▶ EXERCISE PROMPT
Gather, from the data below, each line in which the word "label" occurs.

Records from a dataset
··········

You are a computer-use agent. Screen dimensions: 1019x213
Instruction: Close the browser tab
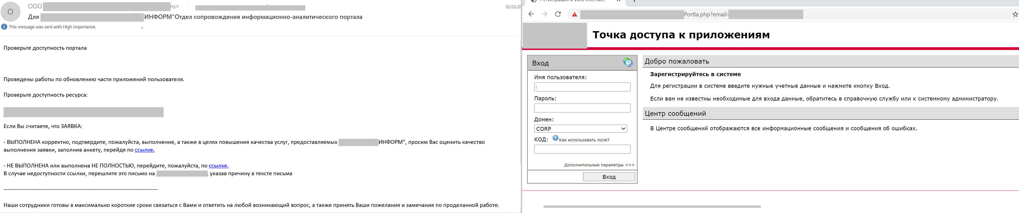point(619,1)
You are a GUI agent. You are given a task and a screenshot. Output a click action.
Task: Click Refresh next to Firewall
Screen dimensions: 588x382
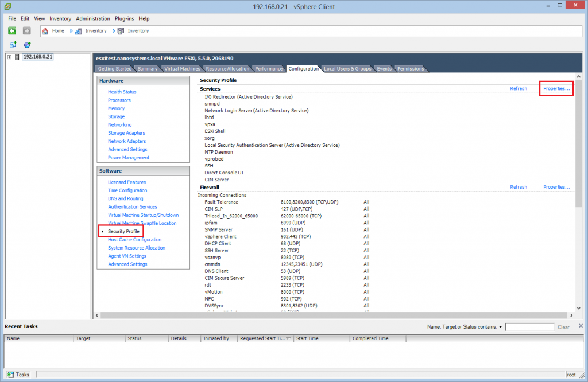tap(518, 186)
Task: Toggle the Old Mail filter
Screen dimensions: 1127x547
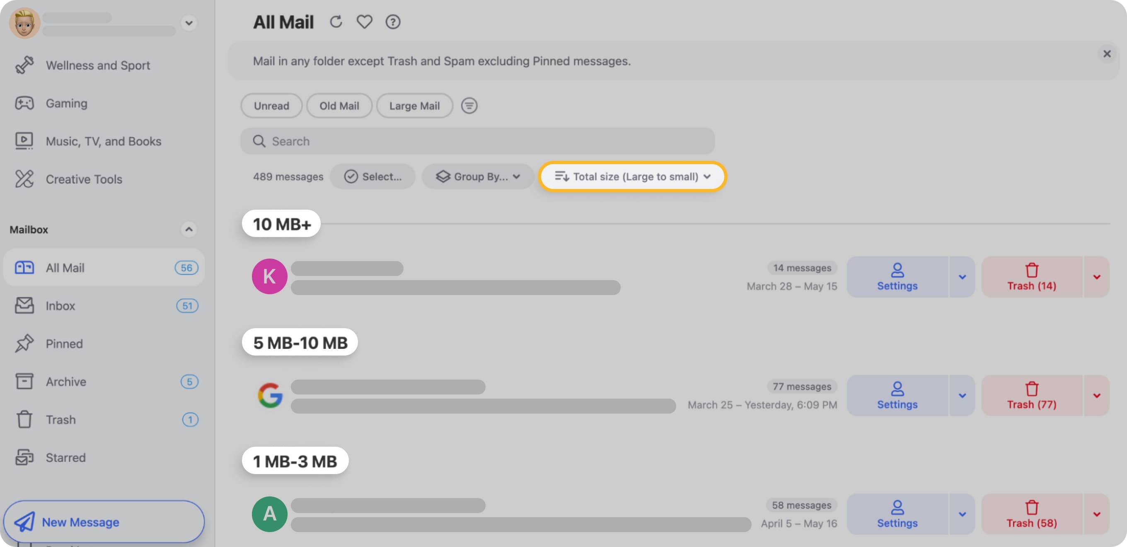Action: (340, 105)
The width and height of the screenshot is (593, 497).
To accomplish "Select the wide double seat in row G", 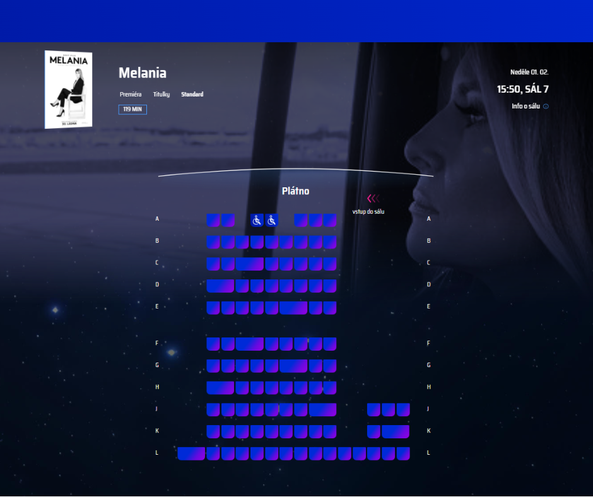I will coord(293,366).
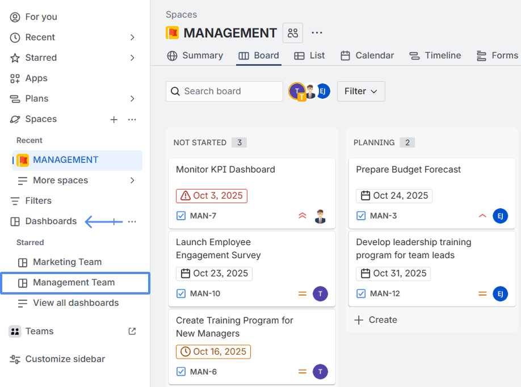Click the highest priority icon on MAN-7

pyautogui.click(x=302, y=216)
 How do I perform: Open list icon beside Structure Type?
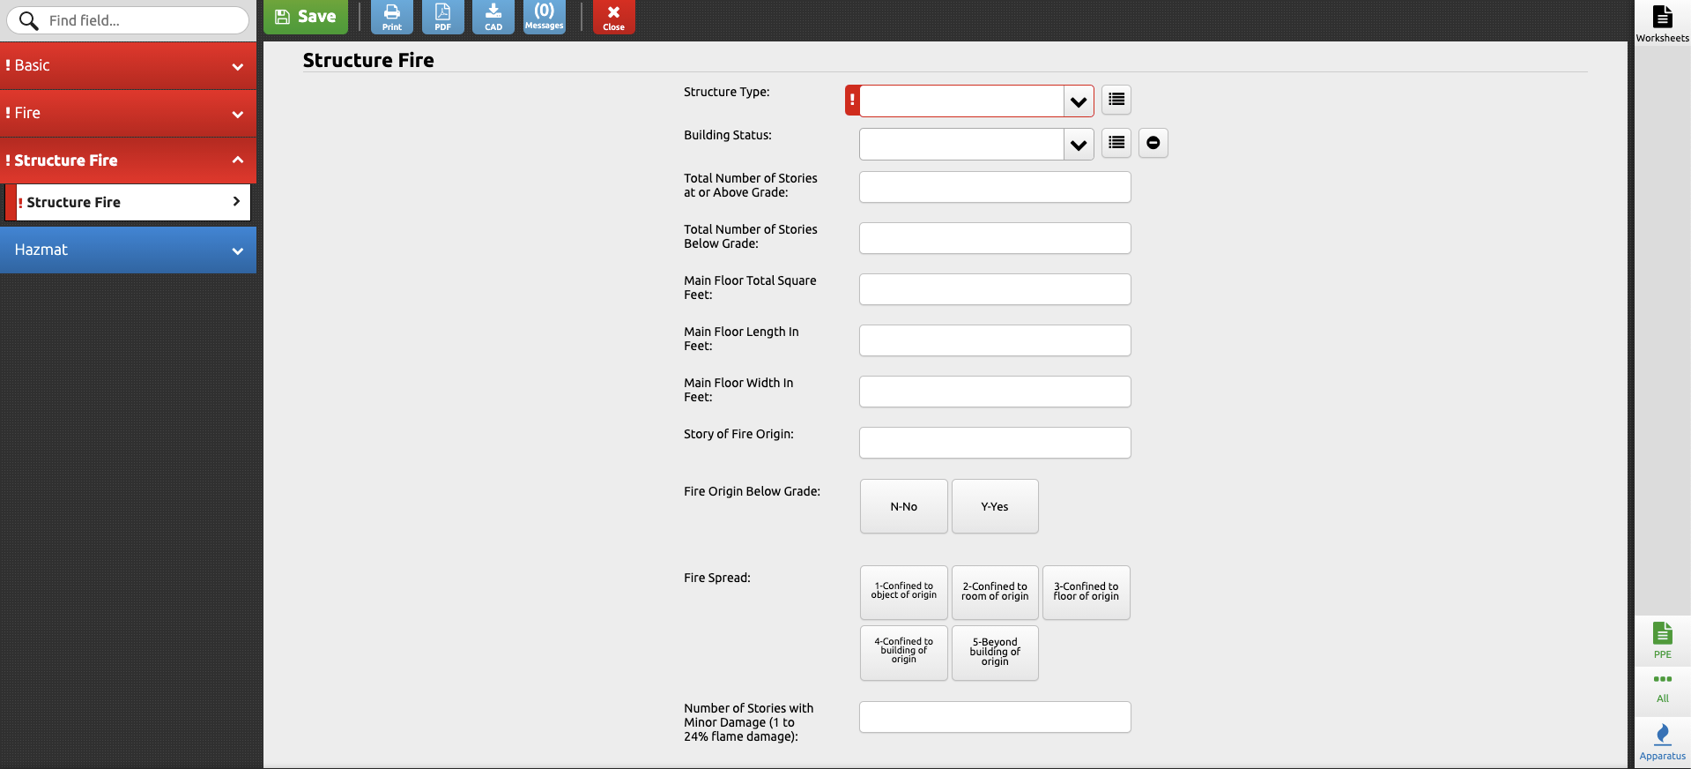1116,100
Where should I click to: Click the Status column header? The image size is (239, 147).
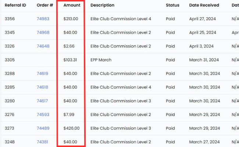(x=172, y=5)
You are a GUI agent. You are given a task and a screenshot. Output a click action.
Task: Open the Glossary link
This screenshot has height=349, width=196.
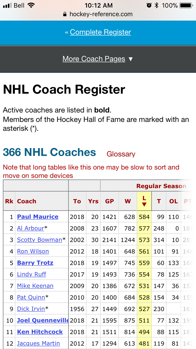(x=121, y=154)
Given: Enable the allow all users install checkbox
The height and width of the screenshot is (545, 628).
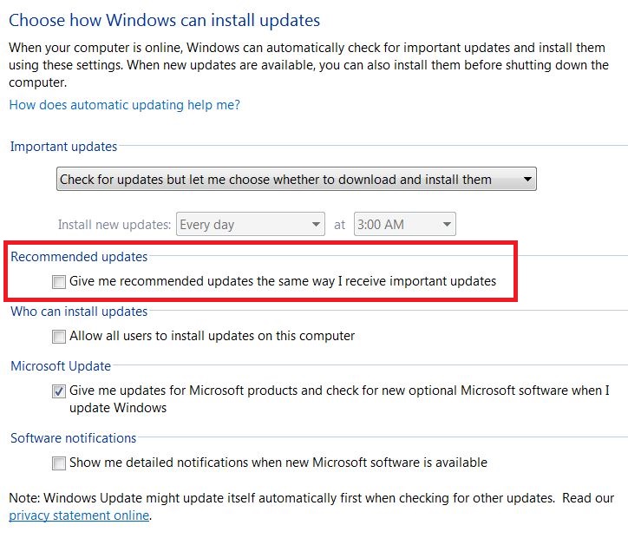Looking at the screenshot, I should pos(59,336).
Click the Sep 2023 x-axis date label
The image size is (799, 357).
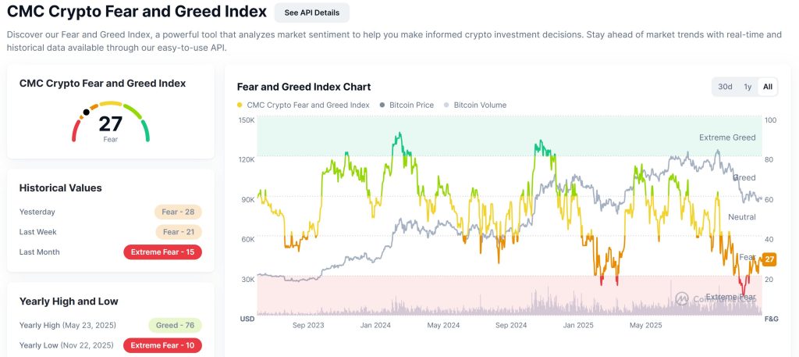(x=309, y=325)
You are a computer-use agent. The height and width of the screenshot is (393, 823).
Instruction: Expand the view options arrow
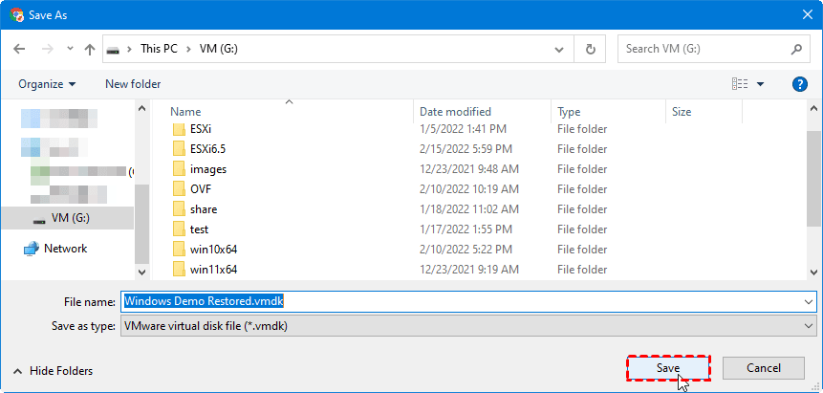pyautogui.click(x=761, y=84)
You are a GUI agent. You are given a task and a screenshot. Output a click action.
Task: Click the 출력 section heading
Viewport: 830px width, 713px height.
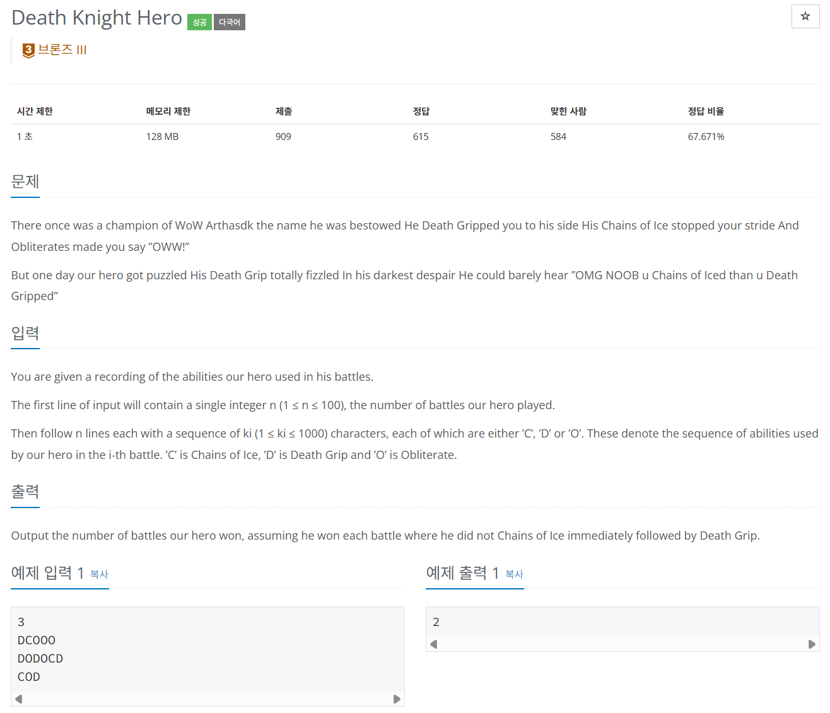point(25,492)
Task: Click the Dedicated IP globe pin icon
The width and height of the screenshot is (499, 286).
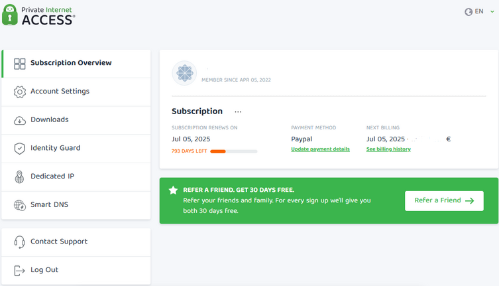Action: tap(19, 177)
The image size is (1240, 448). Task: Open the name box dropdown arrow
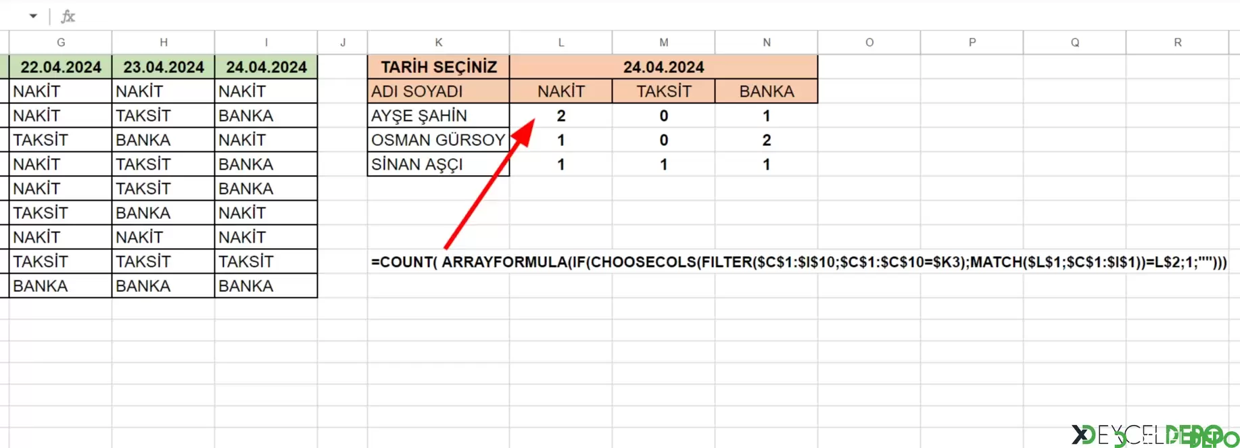point(32,16)
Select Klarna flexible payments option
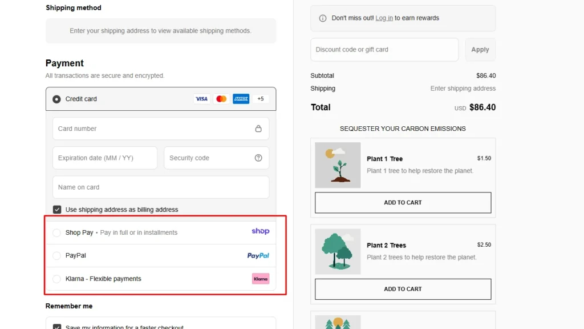584x329 pixels. pos(56,279)
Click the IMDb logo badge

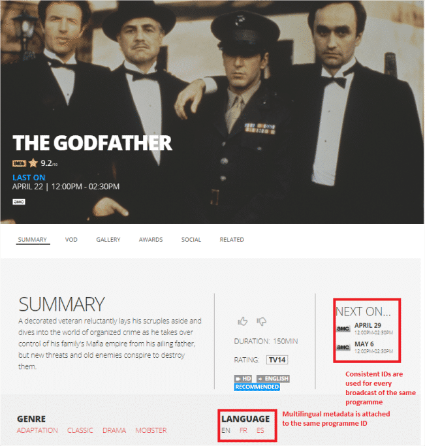[19, 163]
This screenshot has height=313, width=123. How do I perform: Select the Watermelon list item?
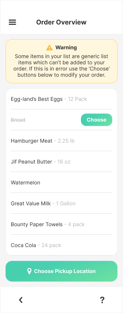tap(61, 183)
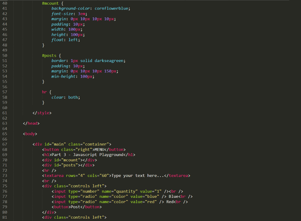
Task: Click the opening body tag on line 65
Action: (x=29, y=134)
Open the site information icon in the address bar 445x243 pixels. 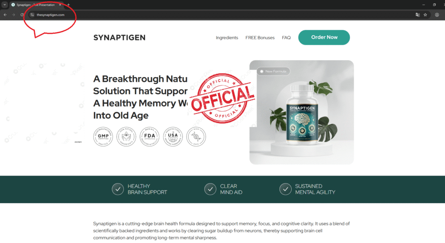[32, 15]
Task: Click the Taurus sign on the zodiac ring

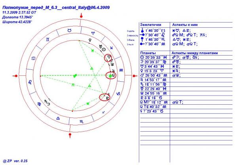Action: click(x=69, y=31)
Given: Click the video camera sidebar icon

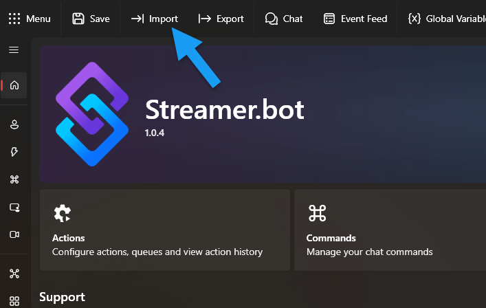Looking at the screenshot, I should (14, 234).
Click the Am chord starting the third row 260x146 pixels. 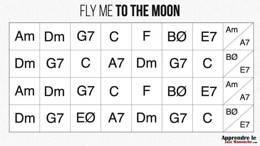click(24, 91)
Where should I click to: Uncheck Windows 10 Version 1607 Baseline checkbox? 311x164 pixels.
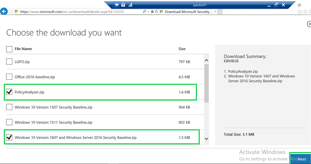(9, 137)
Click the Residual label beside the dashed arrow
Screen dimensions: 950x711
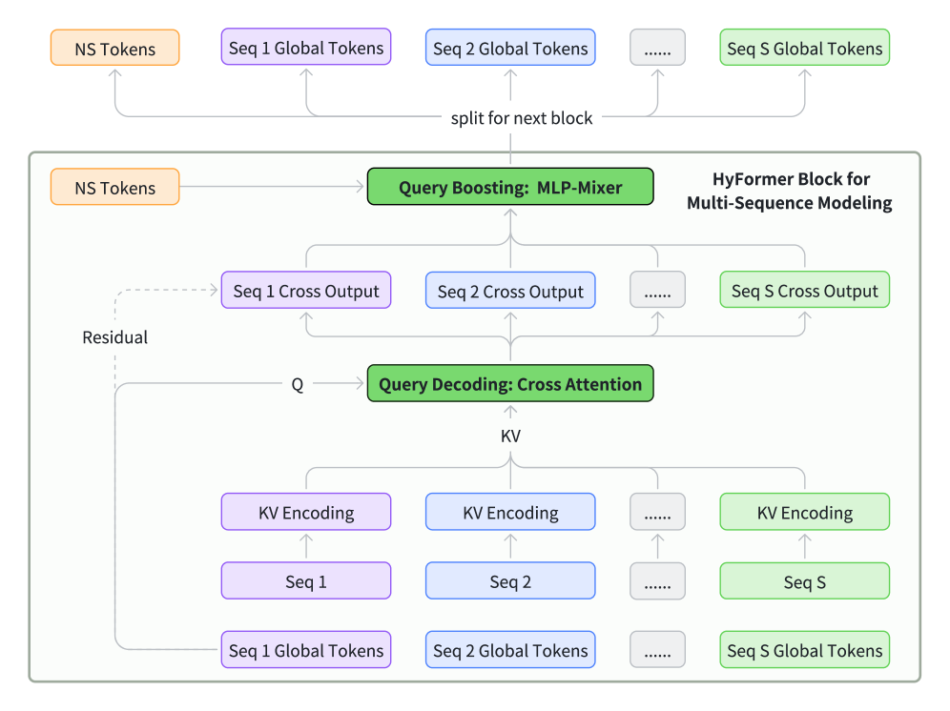115,337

··········

▶ EXERCISE ANSWER
Click the Sep 2023 x-axis date label
Click the Residual label beside the dashed arrow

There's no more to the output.